* _DOCUMENT PASSAGE_:
— begin —

# Ugg Boot "cozy" or "topper" For Ugg Boots or ANY Boots



## AmyKnits (Aug 20, 2011)

Ugg Boot Cozy or Topper

Lion Brand Thick and Quick yarn or similar Bulky Weight Yarn. Color of your choice. I didn't test gauge because they will be really stretchy and should fit regardless. If you need, you can always cast on the stitches, knit the first four rounds, try them on your Uggs to make sure before you continue.

Size US 13, 16 inch circular needles

Cast on 40 Stitches. Connect yarn to work in the round. Make sure stitches are not twisted and place a marker for beginning of round.

Mock Cable Pattern

Round 1 P1, K3, P1 repeat around
Round 2 P1, K3, P1 repeat around
Round 3 P1, Slip one purlwise with yarn held in back, K2, pass slipped stitch over the K2, P1 repeat around
Round 4 P1, K1, YO, K1, P1 repeat around

Work in K2, P2 rib for four rounds.

Work mock cable pattern 8 times.

Work in K2, P2 rib for four rounds. 
Bind off losely following pattern.


----------



## czechmate (Jun 17, 2011)

I have had this on myl list soo thank you for the patttern.


----------



## janeafennell (Dec 11, 2011)

If you are knitting in the round (which I have never done!) I know you just keep knitting, but I hear so much about the twisted stitch when you are at the end of your first cast on row... HOw does this problem happen so many times...????


----------



## newpickle (Dec 7, 2011)

Thank you, I have some 20 year old grand daughters that will love these. They look easy enough to knit.
new pickle


----------



## newpickle (Dec 7, 2011)

Thank you, I have some 20 year old grand daughters that will love these. They look easy enough to knit.
new pickle


----------



## izzy (Jan 30, 2011)

Thank you, Amy ! This will be much appreciated by my grandaughters ...... the fact that you were so 'speedy' in posting the pattern, is also much appreciated !! (O)


----------



## Frogsong (Feb 26, 2011)

janeafennell said:


> If you are knitting in the round (which I have never done!) I know you just keep knitting, but I hear so much about the twisted stitch when you are at the end of your first cast on row... HOw does this problem happen so many times...????


I've never used DPNs, but with magic loop if you have one twist in your first round, it can be fixed before you start the next round by just twisting the needle down through the middle of the work to get the twist out. That probably makes no sense but it's the best way I can explain it.


----------



## SylviaC (Aug 14, 2011)

Janeafennell:

If your work has a twist in it, it becomes a moebius (?) so would not work for anything that needs to be just round. If you knit a couple of rows back and forth on straight needles first and then join, you will be able to be certain there is no twist, just a couple of rows to seam afterwards with your cast on tail. 
You may also want to add an extra stitch and knit 2 together to make the join easier with no hole, but this could also be corrected with the small seam.


----------



## AmyKnits (Aug 20, 2011)

— end —

* _SUPPLIED DATA_:

— begin —

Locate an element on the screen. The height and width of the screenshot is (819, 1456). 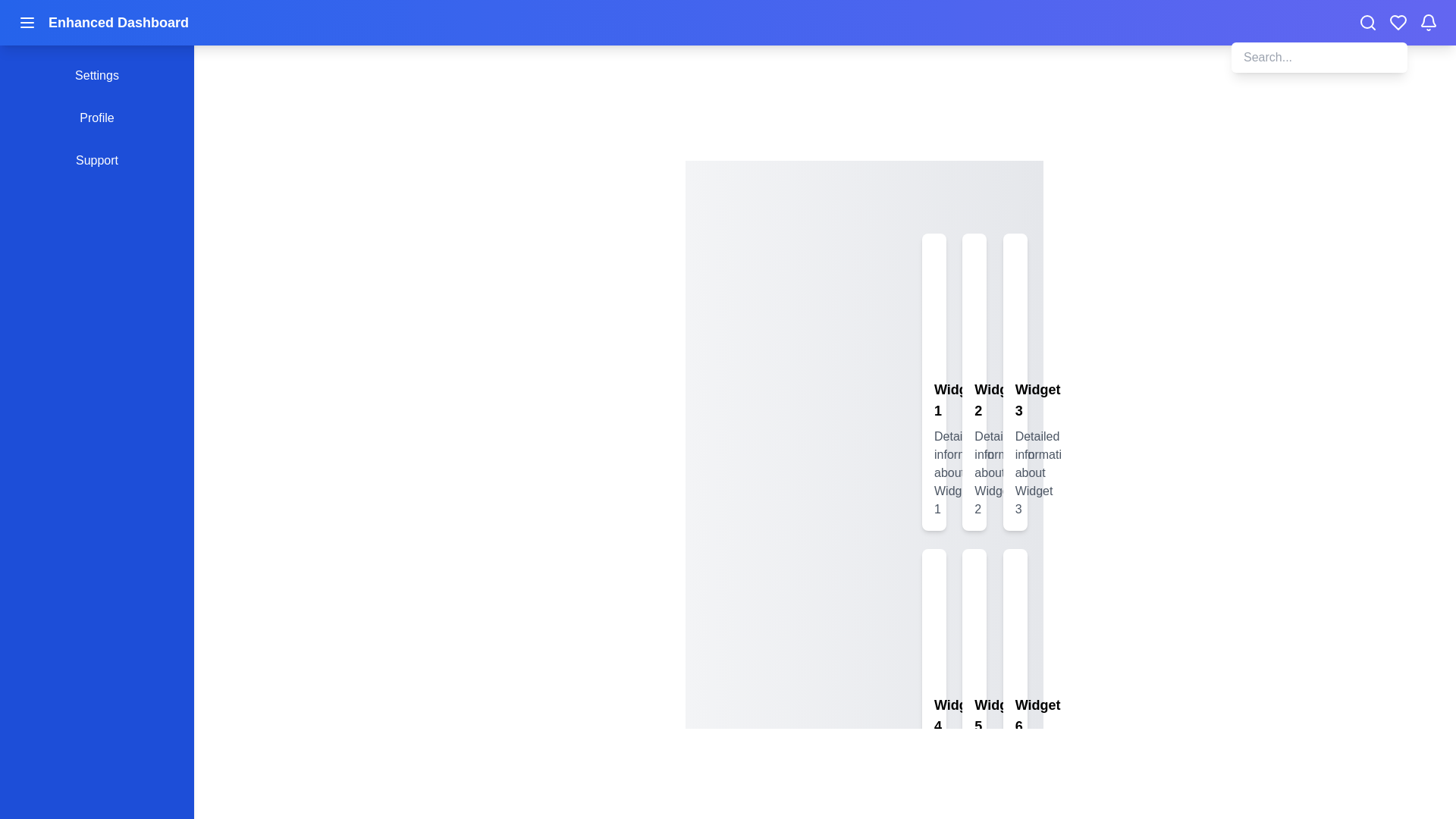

— end —

* _EXERCISE DIRECTIONS_: Return, word for word, the stretch of the boot topper thread from "I've never used" through "can explain it.".

* _EXERCISE SOLUTION_:
I've never used DPNs, but with magic loop if you have one twist in your first round, it can be fixed before you start the next round by just twisting the needle down through the middle of the work to get the twist out. That probably makes no sense but it's the best way I can explain it.